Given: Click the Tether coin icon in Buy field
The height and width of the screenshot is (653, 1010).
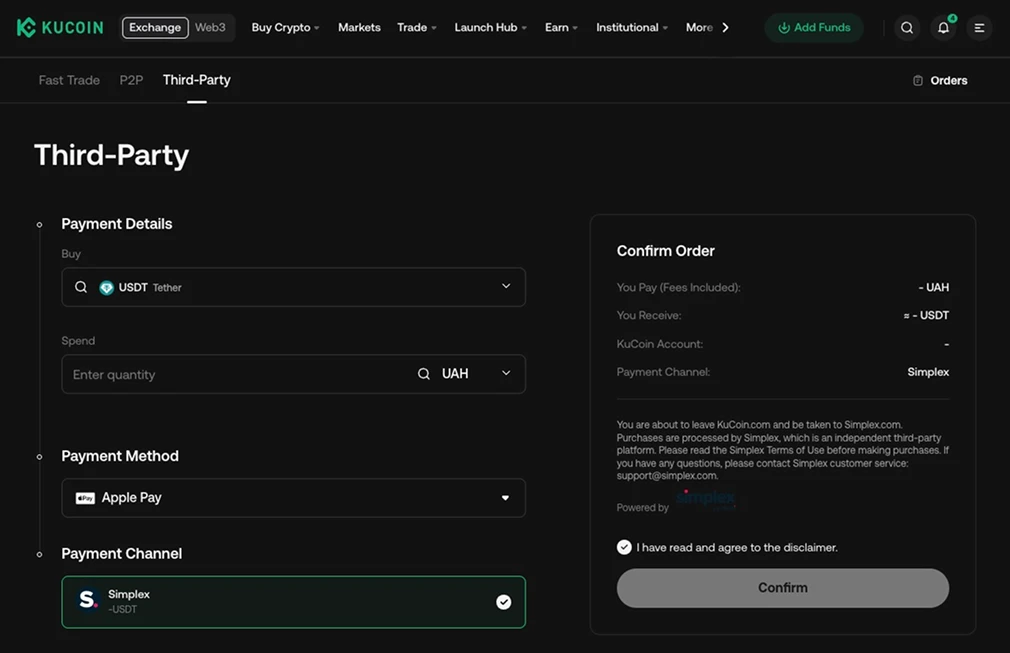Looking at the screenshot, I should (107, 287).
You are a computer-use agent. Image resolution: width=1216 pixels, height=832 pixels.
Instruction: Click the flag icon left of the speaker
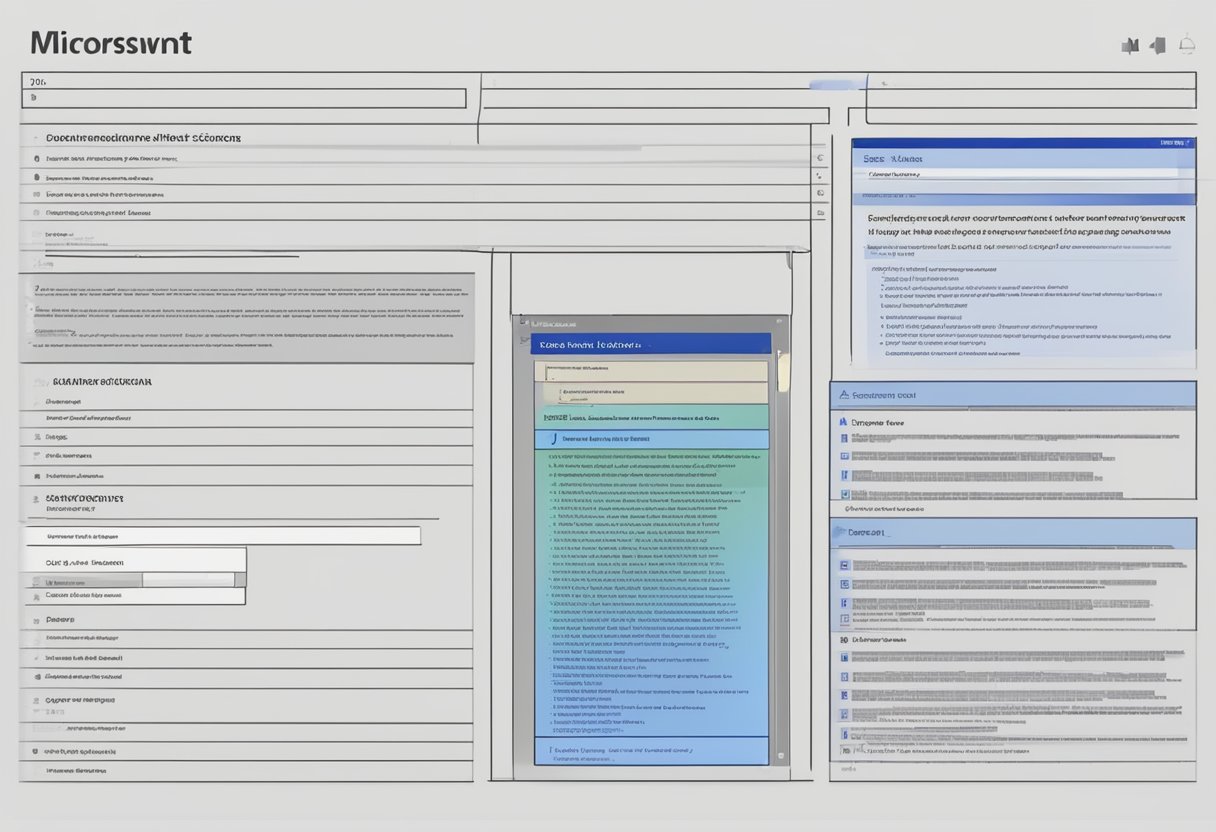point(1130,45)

- [EXERCISE DETAILS]:
Each line from the one that holds "Instruction: Click the" through the end of the material should be repeated exactly, and nothing more. Leave out any picture.

- [REPLY]:
Instruction: Click the flag icon left of the speaker
point(1130,45)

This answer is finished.